| What is required |
Skipping each picture, output the entries exactly as they stand below.

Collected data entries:
* * * *

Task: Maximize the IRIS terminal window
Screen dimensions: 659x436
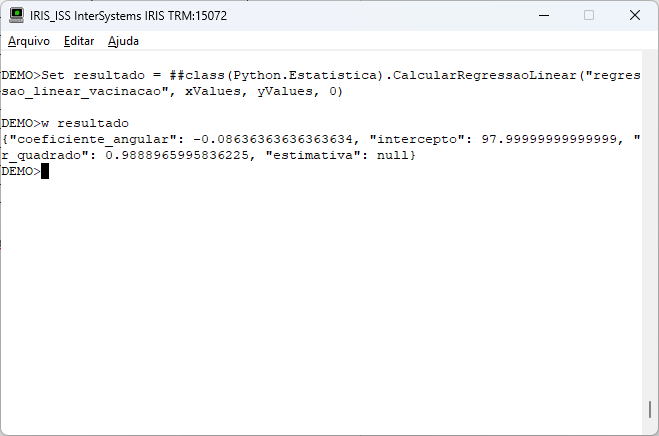Action: (589, 16)
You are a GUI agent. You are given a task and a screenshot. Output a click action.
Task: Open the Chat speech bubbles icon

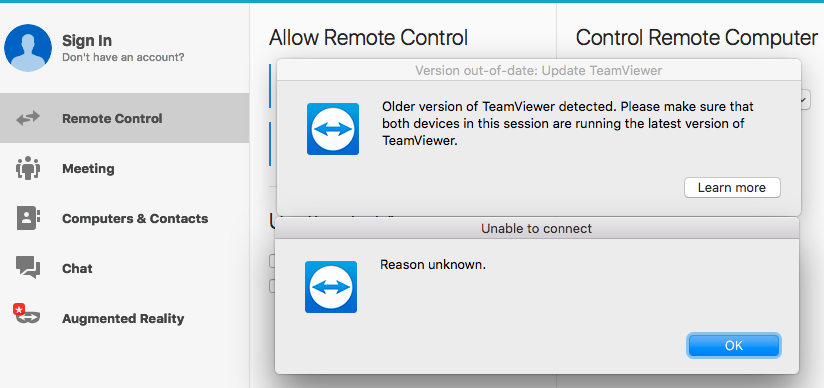click(28, 268)
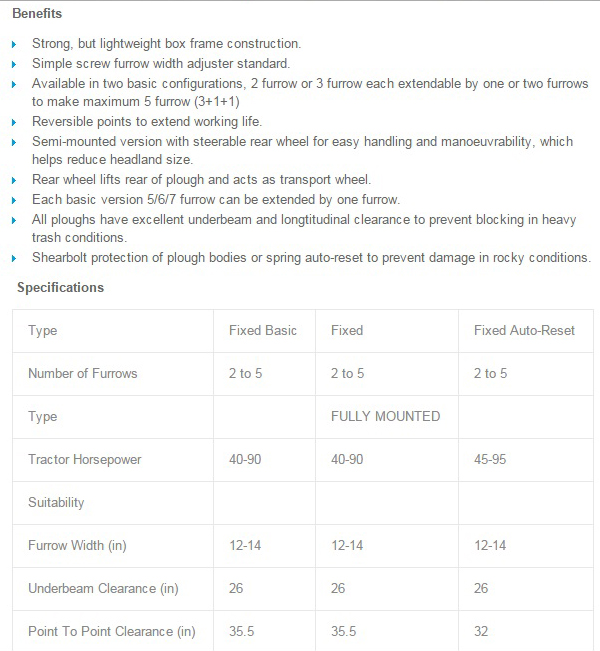The image size is (600, 651).
Task: Click the bullet arrow before "Reversible points"
Action: coord(13,122)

* * * *

| Written solution |
Task: Maximize the IRIS terminal window
Screen dimensions: 659x436
Action: (589, 16)
You are a GUI agent. You are given a task and a screenshot. Output a click action.
Task: Open the Chat speech bubbles icon

click(28, 268)
The image size is (600, 651).
Task: Click the bullet arrow before "Reversible points"
Action: coord(13,122)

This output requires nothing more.